Seems to me SELECT min(<column>), max(<column>) FROM deja.vu ; would
also work.

--
*Melvin Davidson*
I reserve the right to fantasize. Whether or not you
wish to share my fantasy is entirely up to you.

You can always create your aggregate function for this.

Here is example for getting non null first and last value:

CREATE OR REPLACE FUNCTION firstval_sfunc(anyelement, anyelement)
returns anyelement
language sql
as $BODY$
SELECT CASE WHEN $1 is NULL THEN $2 ELSE $1 END;
$BODY$;

CREATE AGGREGATE myfirstval(anyelement) (
SFUNC = firstval_sfunc,
STYPE = anyelement
);

CREATE OR REPLACE FUNCTION lastval_sfunc(anyelement, anyelement)
returns anyelement
language sql
as $BODY$
SELECT CASE WHEN $2 is NULL THEN $1 ELSE $2 END;
$BODY$;

CREATE AGGREGATE mylastval(anyelement) (
SFUNC = lastval_sfunc,
STYPE = anyelement
);

Outputs:

select myfirstval(b), mylastval(b) from
unnest(array[3,2,null,12,-1]::int[]) b;
myfirstval | mylastval
------------+-----------
3 | -1

select myfirstval(b order by b), mylastval(b order by b) from
unnest(array[3,2,null,12,-1]::int[]) b;
myfirstval | mylastval
------------+-----------
-1 | 12

select myfirstval(b), mylastval(b) from generate_series(10,20000) as b;
myfirstval | mylastval
------------+-----------
10 | 20000

select myfirstval(b), mylastval(b) from
unnest(array['c','b','t','x']::text[]) b;
myfirstval | mylastval
------------+-----------
c | x

Bye,
Matija Lesar

#9Alexey Bashtanov
bashtanov@imap.cc
In reply to: Tom Smith (#7)
Re: first_value/last_value

Hello Tom,

I agree such functions are very useful, as they allow you to use
ordinary aggregation functions such as sum/max/avg
along with first/last ones (traditionally served by DISTINCT ON or
LIMIT) in the same group-by node
which improves performance and readability.

The first/last extension you mentioned
http://pgxn.org/dist/first_last_agg/ has a slight disadvantage:
it relies on postgres providing it sorted data if user asks for defined
ordering.
This makes first/last functions not supporting hashAgg, only groupAgg
which usually requires explicit sort.

If you find first_last_agg performance poor take a look at argm
extension http://pgxn.org/dist/argm/ .
It provides similar functionality but works faster as it does not sort
or make postgres core sort,
but only chooses the first row within each group.

As for the original question unfortunately the way from an extension to
postgres core is not too easy
and normally requires an extension to become popular and to be included
in postgres distribution as a contrib module first.

Regards,
Alexey Bashtanov

Show quoted text

On 19/05/16 04:04, Tom Smith wrote:

It would really save all the troubles for many people if postgresql
has a built-in first/last function along with sum/avg.
There is already a C extension and a wiki sample and implemented for
window function.
I am curious why these two functions were not added along their window
implementation counter part,
for completness and consistency

On Wed, May 18, 2016 at 10:42 PM, Melvin Davidson
<melvin6925@gmail.com <mailto:melvin6925@gmail.com>> wrote:

On Wed, May 18, 2016 at 10:36 PM, Adam Brusselback
<adambrusselback@gmail.com <mailto:adambrusselback@gmail.com>> wrote:

Here is an example that works in a single query.

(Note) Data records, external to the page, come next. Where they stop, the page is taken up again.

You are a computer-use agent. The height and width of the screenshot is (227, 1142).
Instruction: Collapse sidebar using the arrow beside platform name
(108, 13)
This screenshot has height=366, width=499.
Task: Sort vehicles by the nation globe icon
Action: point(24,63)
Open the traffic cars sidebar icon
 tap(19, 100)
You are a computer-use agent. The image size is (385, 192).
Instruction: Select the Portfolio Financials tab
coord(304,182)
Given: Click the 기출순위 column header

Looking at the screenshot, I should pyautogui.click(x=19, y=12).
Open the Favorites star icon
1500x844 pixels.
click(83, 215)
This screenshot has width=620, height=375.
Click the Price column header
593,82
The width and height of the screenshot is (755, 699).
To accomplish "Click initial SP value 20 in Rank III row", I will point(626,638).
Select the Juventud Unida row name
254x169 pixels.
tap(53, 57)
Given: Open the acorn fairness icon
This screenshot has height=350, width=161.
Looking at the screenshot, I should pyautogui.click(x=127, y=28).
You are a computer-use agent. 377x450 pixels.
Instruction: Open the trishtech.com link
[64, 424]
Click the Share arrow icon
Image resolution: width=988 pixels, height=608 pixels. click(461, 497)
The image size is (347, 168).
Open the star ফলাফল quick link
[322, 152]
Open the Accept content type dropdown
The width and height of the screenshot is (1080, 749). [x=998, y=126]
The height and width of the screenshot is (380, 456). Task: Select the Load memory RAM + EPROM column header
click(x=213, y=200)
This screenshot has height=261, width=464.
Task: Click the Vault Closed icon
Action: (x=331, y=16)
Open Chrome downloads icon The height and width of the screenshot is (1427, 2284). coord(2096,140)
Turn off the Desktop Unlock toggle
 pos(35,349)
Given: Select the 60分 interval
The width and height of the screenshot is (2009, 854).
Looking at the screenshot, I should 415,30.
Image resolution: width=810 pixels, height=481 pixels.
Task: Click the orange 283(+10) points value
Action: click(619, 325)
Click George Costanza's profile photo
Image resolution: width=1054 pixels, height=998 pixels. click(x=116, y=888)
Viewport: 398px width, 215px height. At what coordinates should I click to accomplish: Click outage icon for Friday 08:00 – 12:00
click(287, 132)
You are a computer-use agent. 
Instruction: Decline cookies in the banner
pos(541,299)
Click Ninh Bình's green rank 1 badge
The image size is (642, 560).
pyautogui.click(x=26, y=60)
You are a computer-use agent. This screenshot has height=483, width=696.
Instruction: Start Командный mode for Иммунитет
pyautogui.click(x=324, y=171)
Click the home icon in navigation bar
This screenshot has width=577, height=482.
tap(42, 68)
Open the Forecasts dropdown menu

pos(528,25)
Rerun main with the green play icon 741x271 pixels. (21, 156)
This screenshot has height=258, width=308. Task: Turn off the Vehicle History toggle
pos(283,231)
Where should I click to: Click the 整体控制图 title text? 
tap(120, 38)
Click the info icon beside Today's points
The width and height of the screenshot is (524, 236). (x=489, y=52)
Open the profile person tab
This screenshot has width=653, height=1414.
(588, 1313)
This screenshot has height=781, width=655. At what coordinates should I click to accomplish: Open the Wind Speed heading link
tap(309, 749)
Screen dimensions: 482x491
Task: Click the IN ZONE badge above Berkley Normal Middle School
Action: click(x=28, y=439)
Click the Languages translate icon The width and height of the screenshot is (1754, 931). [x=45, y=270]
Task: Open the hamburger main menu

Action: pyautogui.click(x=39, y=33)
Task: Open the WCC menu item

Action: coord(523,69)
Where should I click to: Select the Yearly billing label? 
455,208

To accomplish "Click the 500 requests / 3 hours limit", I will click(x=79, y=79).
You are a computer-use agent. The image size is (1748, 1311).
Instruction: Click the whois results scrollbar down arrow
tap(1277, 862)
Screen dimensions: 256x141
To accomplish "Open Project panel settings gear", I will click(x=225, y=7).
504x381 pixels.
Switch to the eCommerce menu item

Since you
have two different orders you want the data back in, you need
to use subqueries to get the proper data back, but it works,
and is very fast.

CREATE TEMPORARY TABLE foo AS
SELECT generate_series as bar
FROM generate_series(1, 1000000);

CREATE INDEX idx_foo_bar ON foo (bar);

SELECT *
FROM (
SELECT bar
FROM foo
ORDER BY bar asc
LIMIT 1
) x
UNION ALL
SELECT *
FROM (
SELECT bar
FROM foo
ORDER BY bar desc
LIMIT 1
) y;

DROP TABLE foo;

Seems to me SELECT min(<column>), max(<column>) FROM deja.vu ;
would also work.

--
*Melvin Davidson*
I reserve the right to fantasize. Whether or not you
wish to share my fantasy is entirely up to you.

#10David G. Johnston
david.g.johnston@gmail.com
In reply to: Alexey Bashtanov (#9)
Re: first_value/last_value

On Thu, May 19, 2016 at 7:10 AM, Alexey Bashtanov <bashtanov@imap.cc> wrote:

As for the original question unfortunately the way from an extension to
postgres core is not too easy
and normally requires an extension to become popular and to be included in
postgres distribution as a contrib module first.

​Do you have a specific example of a patch being written for this feature
and not being accepted into core simply due to lack of popularity?
Generalizing here doesn't do anyone any favors - every patch and feature is
unique.

​I'll agree that somewhat marginal features are often passed on, especially
if there is any non-trivial bike-shedding, but I do suspect that if someone
took the time to write a patch for this and usher it through the commit
process it would stand a good chance of being accepted. I don't recall a
request for this feature recently (last couple of years) let alone someone
putting forth an actual patch. That the core committers have not chosen to
work on it is not in itself an indication of their opinion on whether the
feature is worth adding.

There are no coding standards for extensions - there are for core. One
cannot assume that a functioning extension can simply be dropped in.

David J.